It is good that NATO would consider a military attack as a military attack, no matter how subtle it is:
"The most important work to prepare a nation for the problem of 'little green men', or organizing of Russian (speaking)population, it happens first. It happens now," Breedlove said in an interview published online by German newspaper Die Welt.
"How do we now train, organize, equip the police forces and the military forces of (allied) nations to be able to deal with this?" he said, according to a transcript of his remarks in English provided by NATO.
"If we see these actions taking place in a NATO nation and we are able to attribute them to an aggressor nation, that is Article 5. Now, it is a military response," he said.

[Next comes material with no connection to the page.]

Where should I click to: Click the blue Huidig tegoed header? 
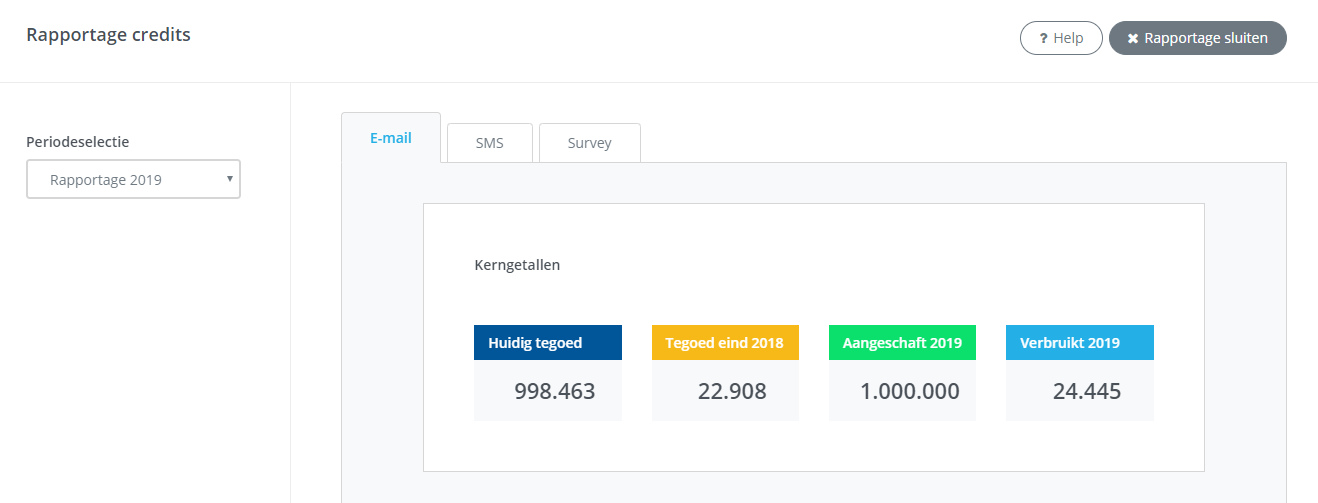pyautogui.click(x=547, y=343)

One, no NATO state should be in the position of Ukraine, which confronted a subliminal invasion of "little green men" with security forces undermined by the pro-Russian administration that had just been tossed out of power.
Two, hopefully no nation in NATO lacks proper intelligence and counter-intelligence to battle the Russians who would need to prepare the battle space prior to initiating such and invasion.

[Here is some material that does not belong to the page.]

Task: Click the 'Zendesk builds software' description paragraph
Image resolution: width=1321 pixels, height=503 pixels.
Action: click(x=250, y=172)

NATO could help by having para-military national police, intelligence agents, and special forces ready to deploy to eastern NATO countries under such threat.

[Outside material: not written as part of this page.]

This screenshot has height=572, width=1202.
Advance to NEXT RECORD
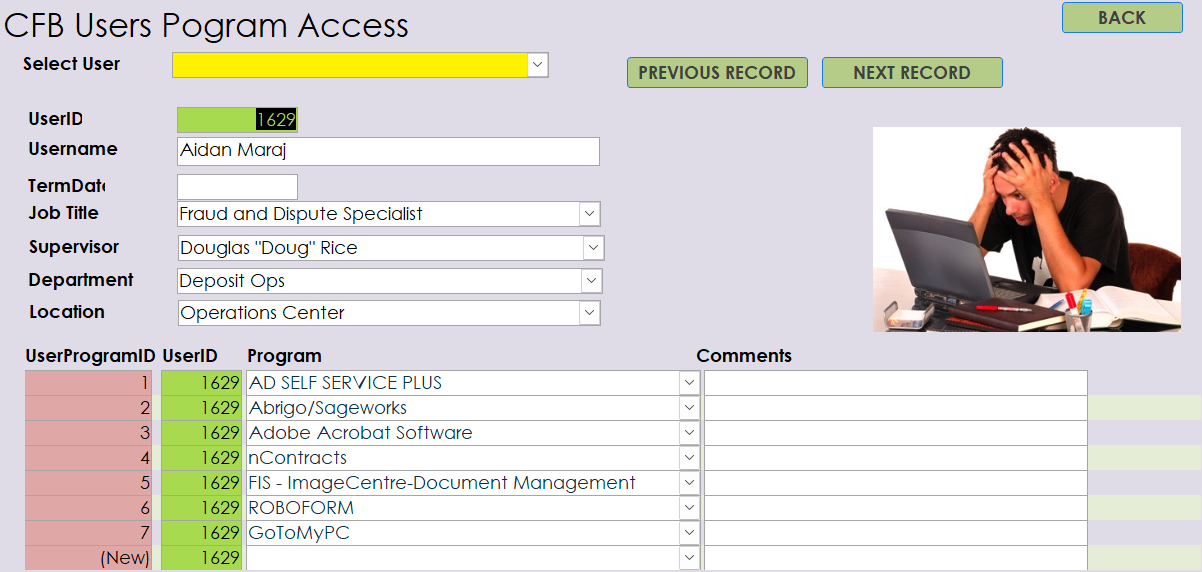tap(911, 73)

Three, don't forget that the traditional method of invading is just sending the tanks across the border and the planes flying overhead. Let's be prepared to meet that threat, too--either to stop the initial advance or to gather for the counter attack to liberate the land lost.
UPDATE: And attacks can fall between "little green men" and full-scale open invasion:
Ukrainian government forces engaged with a separatist armored column near the southeastern town of Novoazovsk, about 10 km (6 miles) from the Russian border, Ukraine's military said on Monday.
Ukrainians say 50 armored vehicles crossed from Russia, supported by artillery fire from Russia, but were halted.